## Task objective
The answer is the line that contains "Where should I" followed by every later line of the entries below, each repeated exactly, and nothing else.

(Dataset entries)
........
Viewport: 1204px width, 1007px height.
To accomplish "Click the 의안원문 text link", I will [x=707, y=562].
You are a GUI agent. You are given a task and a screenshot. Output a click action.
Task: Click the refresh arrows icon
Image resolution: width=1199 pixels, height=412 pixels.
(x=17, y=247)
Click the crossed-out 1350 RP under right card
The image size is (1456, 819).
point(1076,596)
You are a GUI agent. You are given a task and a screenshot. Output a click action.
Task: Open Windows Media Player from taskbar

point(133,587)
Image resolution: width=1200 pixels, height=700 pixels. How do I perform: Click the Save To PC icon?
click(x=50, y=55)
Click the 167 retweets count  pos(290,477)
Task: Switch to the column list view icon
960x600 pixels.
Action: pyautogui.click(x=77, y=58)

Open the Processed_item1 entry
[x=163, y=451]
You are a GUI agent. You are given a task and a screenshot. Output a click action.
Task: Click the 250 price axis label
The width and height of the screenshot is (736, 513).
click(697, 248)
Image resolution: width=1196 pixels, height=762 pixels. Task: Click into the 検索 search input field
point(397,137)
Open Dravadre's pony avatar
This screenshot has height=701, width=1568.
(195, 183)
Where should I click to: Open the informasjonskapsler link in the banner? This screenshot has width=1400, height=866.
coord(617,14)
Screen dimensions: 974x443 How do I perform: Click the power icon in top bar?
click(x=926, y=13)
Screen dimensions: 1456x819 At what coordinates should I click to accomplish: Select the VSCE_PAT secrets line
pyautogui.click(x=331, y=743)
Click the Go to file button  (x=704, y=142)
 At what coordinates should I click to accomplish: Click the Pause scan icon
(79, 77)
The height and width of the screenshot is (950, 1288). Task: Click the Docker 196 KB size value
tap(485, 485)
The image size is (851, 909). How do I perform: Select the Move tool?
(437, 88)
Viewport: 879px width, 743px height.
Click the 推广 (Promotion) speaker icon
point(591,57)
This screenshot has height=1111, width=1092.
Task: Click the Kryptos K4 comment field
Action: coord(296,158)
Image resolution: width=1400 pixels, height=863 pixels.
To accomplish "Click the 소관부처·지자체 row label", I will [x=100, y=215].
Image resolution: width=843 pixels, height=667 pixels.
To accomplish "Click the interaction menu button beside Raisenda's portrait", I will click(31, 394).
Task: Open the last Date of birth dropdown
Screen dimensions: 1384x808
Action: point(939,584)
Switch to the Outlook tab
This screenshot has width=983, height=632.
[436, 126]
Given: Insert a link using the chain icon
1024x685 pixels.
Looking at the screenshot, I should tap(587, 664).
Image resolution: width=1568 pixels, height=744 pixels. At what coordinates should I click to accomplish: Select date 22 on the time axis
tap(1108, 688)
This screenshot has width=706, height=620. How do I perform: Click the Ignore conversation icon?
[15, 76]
........
## Task output
Where should I click to: Open the informasjonskapsler link in the banner? This screenshot has width=1400, height=866.
coord(617,14)
Screen dimensions: 974x443 How do I perform: Click the power icon in top bar?
click(x=926, y=13)
Screen dimensions: 1456x819 At what coordinates should I click to accomplish: Select the VSCE_PAT secrets line
pyautogui.click(x=331, y=743)
Click the Go to file button  (x=704, y=142)
 At what coordinates should I click to accomplish: Click the Pause scan icon
(79, 77)
The height and width of the screenshot is (950, 1288). Task: Click the Docker 196 KB size value
tap(485, 485)
The image size is (851, 909). How do I perform: Select the Move tool?
(437, 88)
Viewport: 879px width, 743px height.
Click the 推广 (Promotion) speaker icon
point(591,57)
This screenshot has height=1111, width=1092.
Task: Click the Kryptos K4 comment field
Action: coord(296,158)
Image resolution: width=1400 pixels, height=863 pixels.
To accomplish "Click the 소관부처·지자체 row label", I will [x=100, y=215].
Image resolution: width=843 pixels, height=667 pixels.
To accomplish "Click the interaction menu button beside Raisenda's portrait", I will click(31, 394).
Task: Open the last Date of birth dropdown
Screen dimensions: 1384x808
Action: point(939,584)
Switch to the Outlook tab
This screenshot has width=983, height=632.
[436, 126]
Given: Insert a link using the chain icon
1024x685 pixels.
Looking at the screenshot, I should tap(587, 664).
Image resolution: width=1568 pixels, height=744 pixels. At what coordinates should I click to accomplish: Select date 22 on the time axis
tap(1108, 688)
This screenshot has width=706, height=620. How do I perform: Click the Ignore conversation icon?
[15, 76]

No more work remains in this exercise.